Gilmour se pone de pie. ¿Quieres que pasemos por ti? ¿A las ocho? Let's not bother, dice Syd mientras estrecha la mano de David Gilmour. Y añade: Lo peor del diablo es que nunca sabrás con certeza las razones por las que deberías temerle. Gilmour se mira la mano: tatuada con la mano de Syd.

¿Le temerás por que se posesione de ti y ocupe tu lugar bajo el sol? ¿O lo que te aterra es que, si te decides al fin a hacer un pacto con él, pidiéndole tus más caros deseos, Él responda inndignado: Have you got it, yet? Vuelve sobre tus pasos, así no tendré que repintarlo todo.

La última vez que Syd Barrett compartió escenario con Pink Floyd, el 25 de febrero de 1968, fue tal y como las presentaciones del grupo en ese año: la guitarra y el micrófono de Syd permanecieron estratégicamente desconectados, y Gilmour, ocultó en el backatstage, tocó y cantó las partes de Syd. Esa vez, sin embargo, Barrett no salió corriendo.
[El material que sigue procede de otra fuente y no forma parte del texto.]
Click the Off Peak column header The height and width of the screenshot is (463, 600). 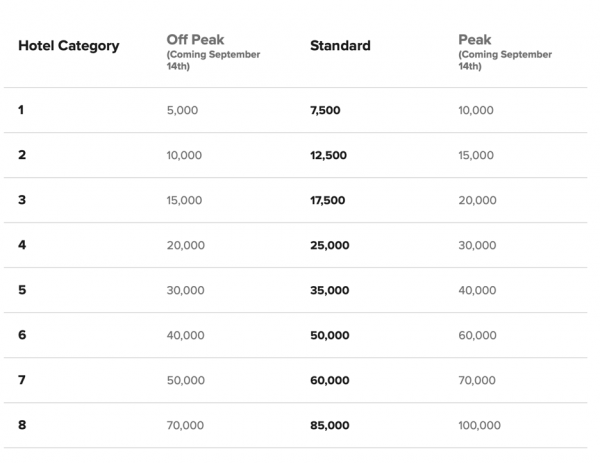tap(197, 41)
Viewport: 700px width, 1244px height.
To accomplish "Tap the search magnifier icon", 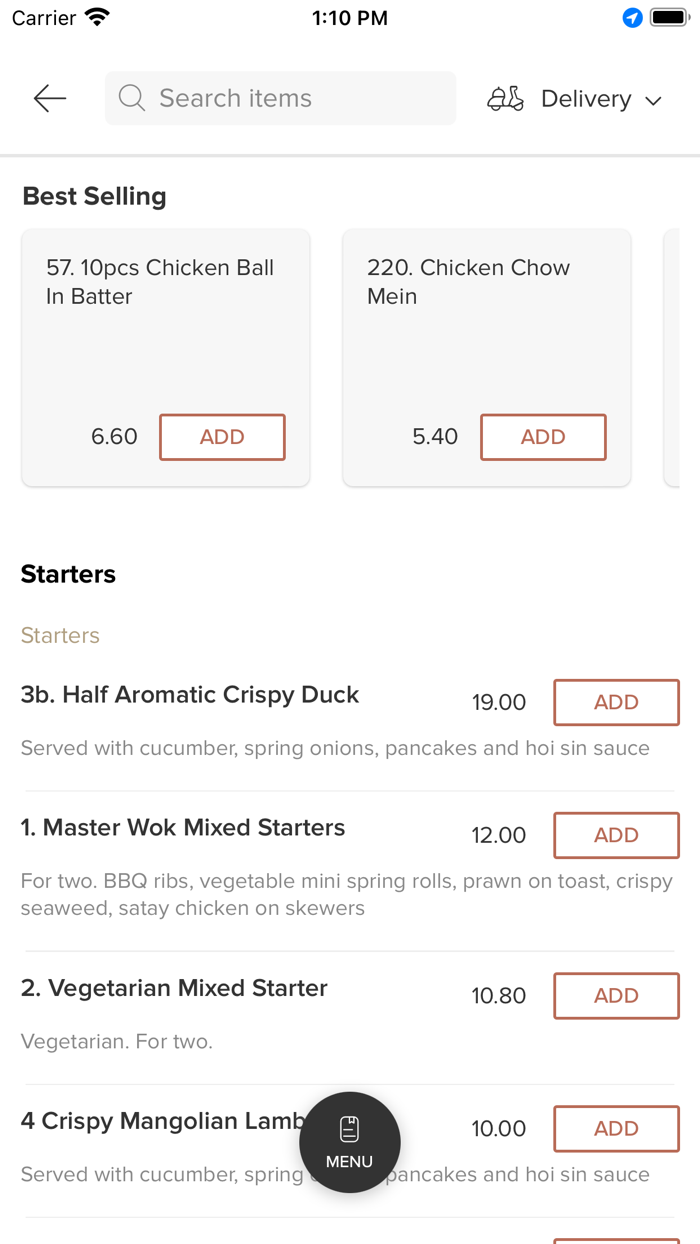I will click(x=131, y=98).
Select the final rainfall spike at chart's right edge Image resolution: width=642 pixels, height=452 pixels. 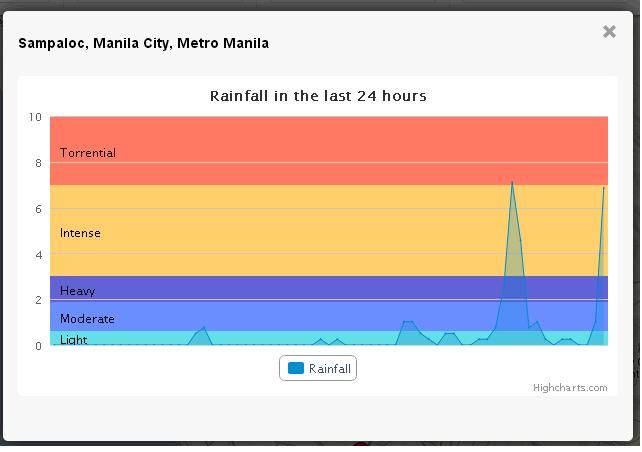click(604, 188)
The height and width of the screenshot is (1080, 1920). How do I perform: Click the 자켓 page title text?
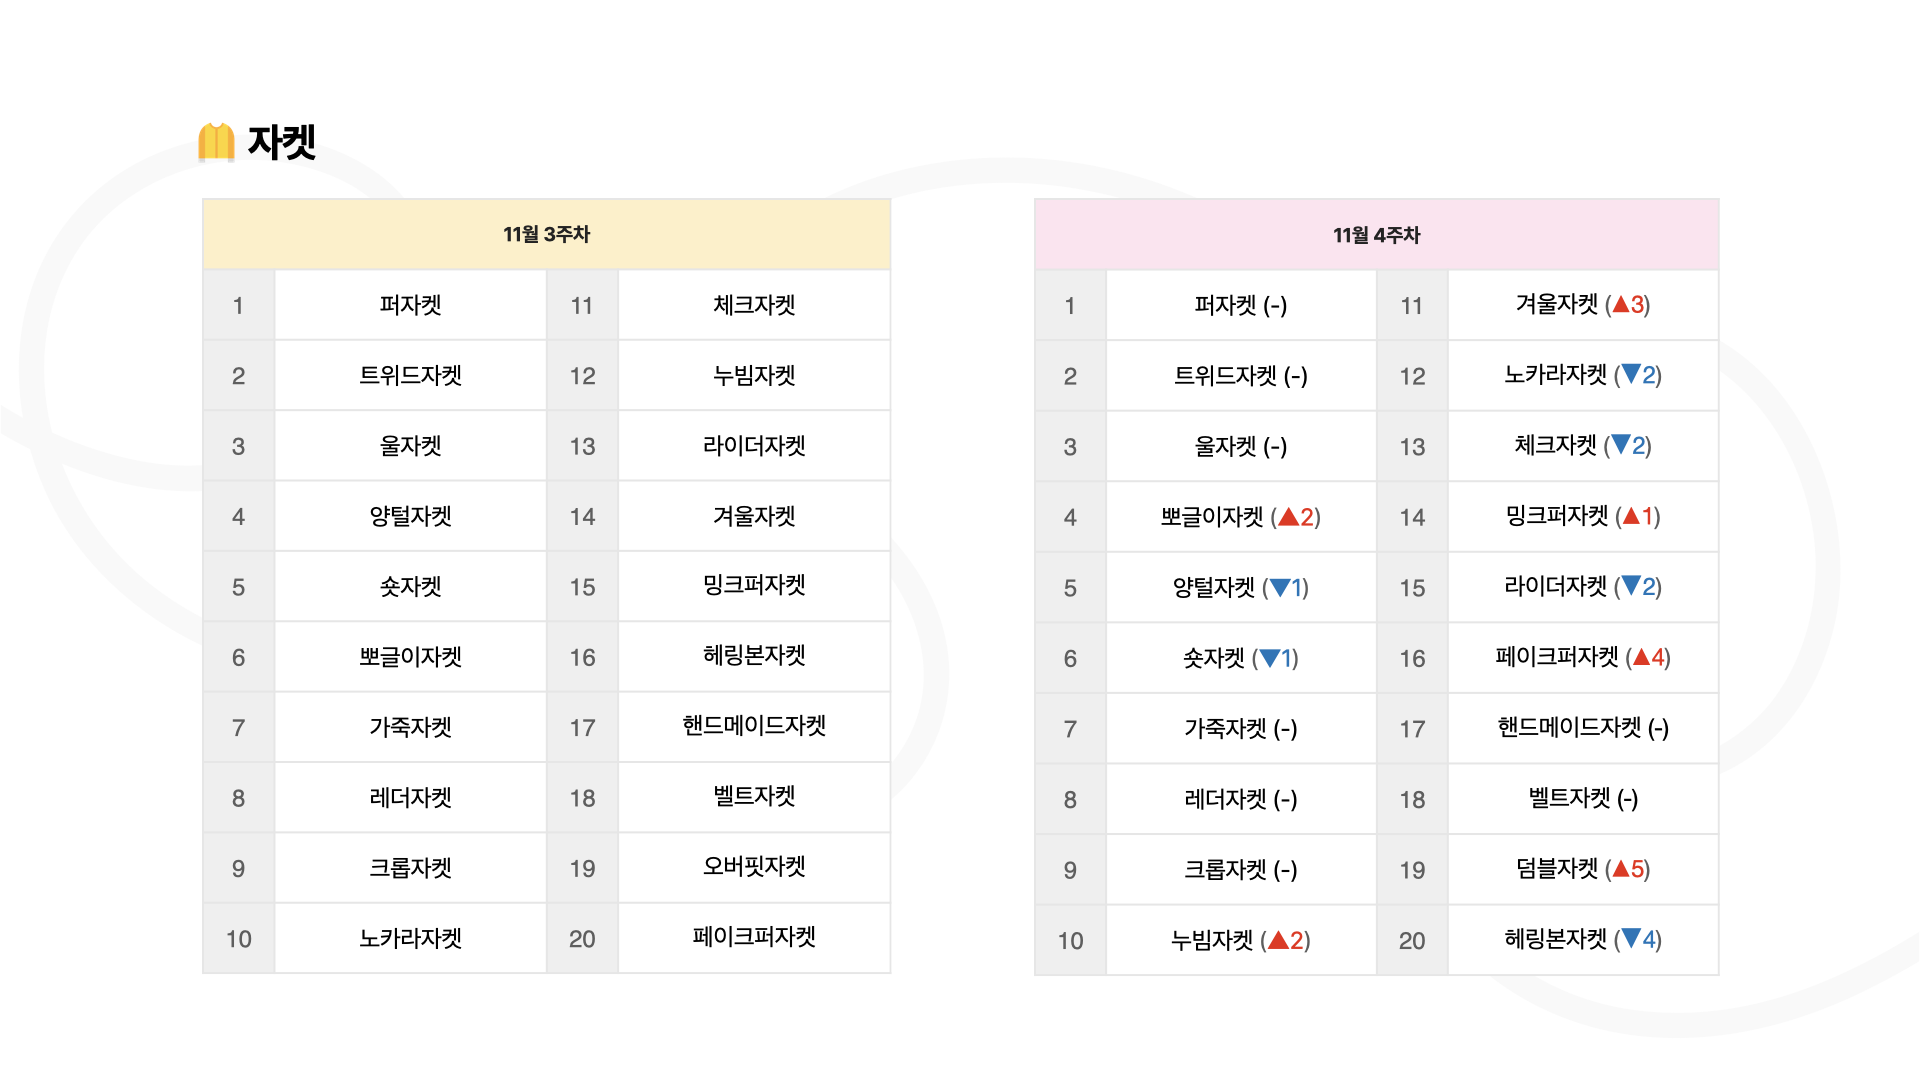pos(282,142)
Tocó, no se sabe qué, sin que el lleno total del UFO distinguiera la canción secreta sepultada por los temas que integrarían, meses después, A saucerful of secrets. No la escuchó el público, ni Waters, Mason o Wright (colocado, estratégicamente, dando al espalda a Syd).

Tampoco la escuchó Gilmour, ocupado como estaba en reproducir, acorde por acorde, la música que Barrett había renunciado a tocar.

Sólo hubo una mácula en la actuación: en un momento, Syd miró por encima del hombro, y sus ojos se encontraron con los Gilmour entre bambalinas. El Bylcreem le chorreaba por la cara, como la cera de un muñeco encendido. Movió los labios. Quizá dijo ¿Es que aún no lo tienes? O quizá no. Lo cierto es que los dedos de Gilmour vacilaron y Waters le insultó al micrófono.

Fue que, por un momento, del mismo modo que temió en el último escalón del sótano, Gilmour creyó descubrir otra verdad: los deconectados eran ellos, y Syd ya no estaba a salvo en su círculo blanco. No era para menos, y es que la sonrisa que le dedicó de Syd, la misma del último ensayo, era la de un hombre en llamas que se acerca para darte la mano, divertido ante el asombro que te provoca su condena.